From the twelfth-century chronicle of John of Worcester, under the year 973:
Edgar the Peaceable, king of the English, was blessed and crowned with the utmost honour and glory, and anointed in the thirtieth year of his age by the saintly bishops Dunstan and Oswald, and by the other bishops of England, in the city of Bath, in the first indiction, at Pentecost on the 11th of May. Shortly afterwards, he sailed round the north coast of Wales with a large fleet and came to the city of Chester. He was met, as he had commanded, by eight tributary kings, namely Cináed, king of the Scots, Máel Coluim, king of the Cumbrians, Maccus, king of many islands, and five others: Dufnal, Siferth, Hywal, Iago and Iudicael, who swore fealty and bound themselves to military service by land and sea. Attended by them, king Edgar on a certain day went on board a boat, and while they plied the oars, he took the helm, and steered skilfully down the course of the river Dee, and followed by his whole retinue of earls and nobles he sailed from the palace to the monastery of St. John the Baptist. Having paid his devotions there, he returned to the palace with the same pomp. He is reported to have said to his nobles, as he entered the gates, that any successor of his might truly boast of being king of England when he should receive such honours, with so many kings doing him homage.

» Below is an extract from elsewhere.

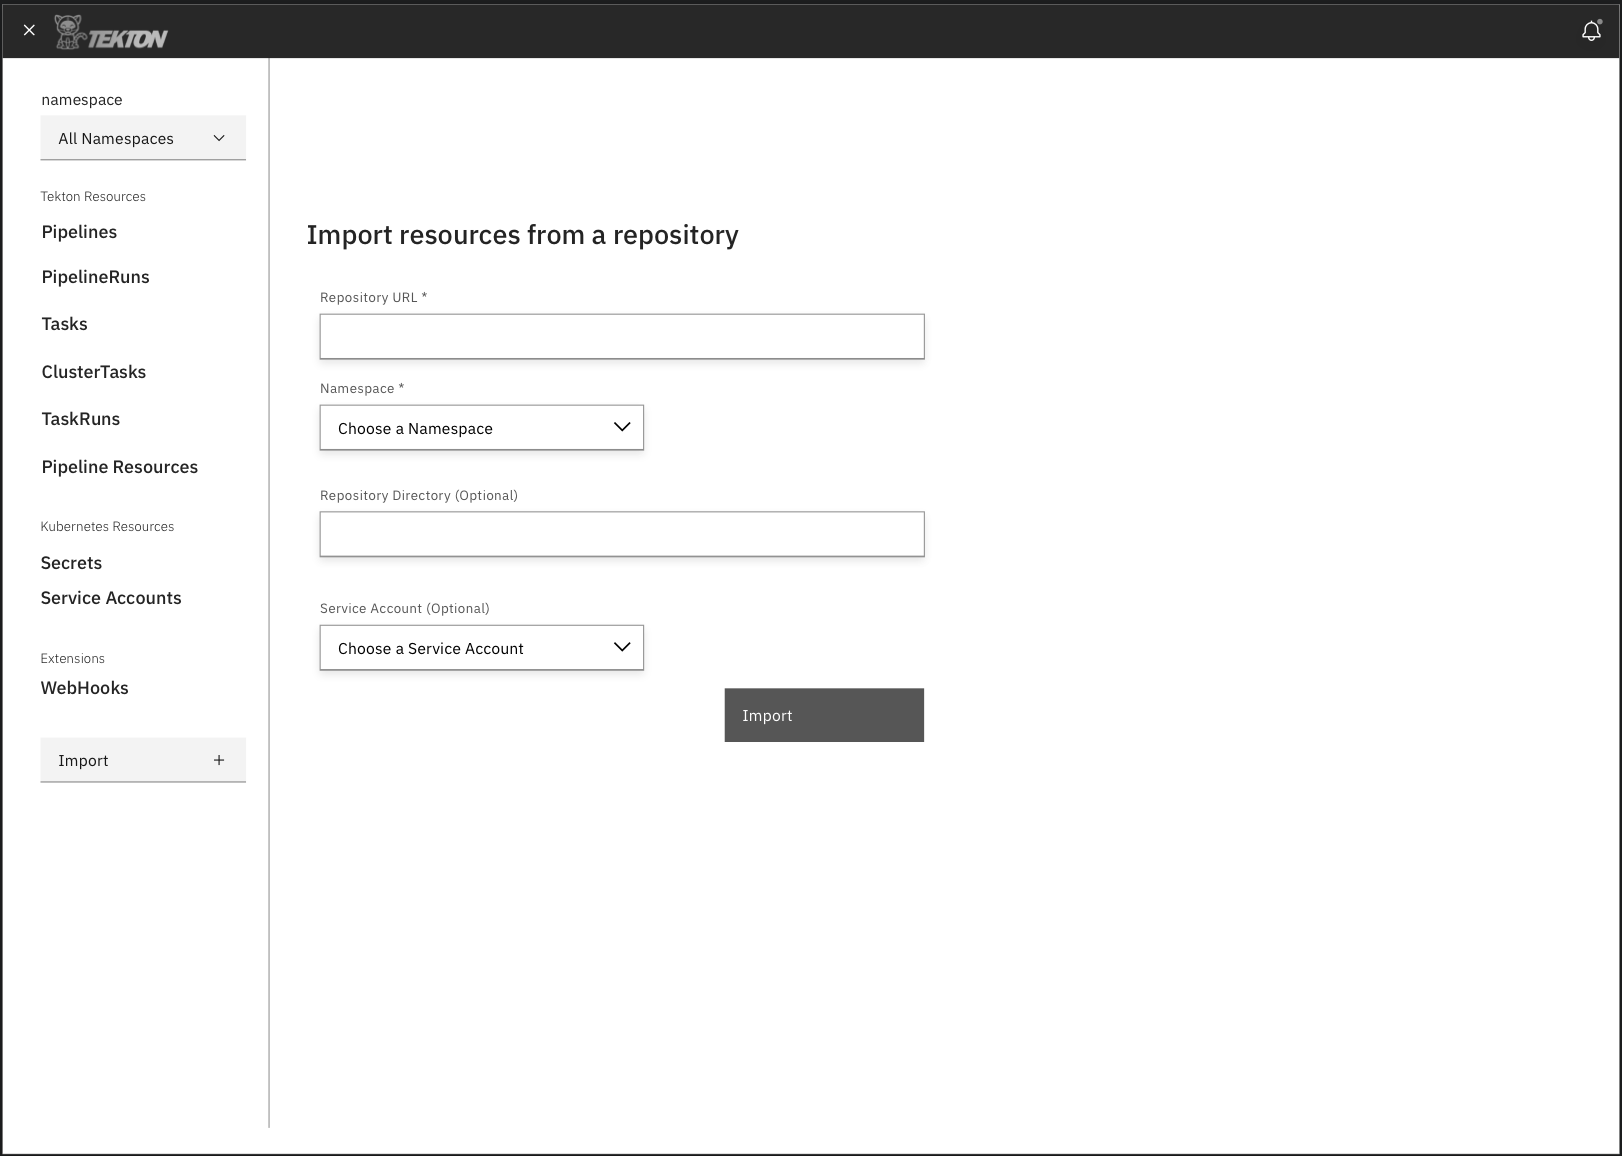Viewport: 1622px width, 1156px height.
Task: Click the Repository Directory input field
Action: pyautogui.click(x=621, y=534)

Máel Coluim, here described as ‘king of the Cumbrians’, was a king of Strathclyde. His death in 997 was noted in the Irish annals. The king named ‘Dufnal’ who also attended Edgar’s royal gathering is usually identified as Máel Coluim’s father Dyfnwal, former king of Strathclyde, who died in 975 while on pilgrimage to Rome.
Maccus ‘king of many islands’ is probably the Viking warlord Maccus Haraldsson, a significant player in the Irish Sea region at this time. Siferth is unknown but Hywel and Iago (and possibly Iudicael) came from Wales.
The idea that Edgar received oaths of allegiance at the meeting might be English propaganda. Many modern historians think that the event was more likely to have been a gathering of equals rather than a display of one king’s superiority. Issues of mutual concern were no doubt discussed, with disputes being settled by pledges of peace. I examine this topic more closely in Chapter Seven of Strathclyde and the Anglo-Saxons in the Viking Age.
The illustration at the top of this blogpost was produced by James Doyle in 1864. A depiction of the same event can be seen in a stained glass window at the present-day church of St John the Baptist, which stands beside the River Dee on the site of the Anglo-Saxon monastery.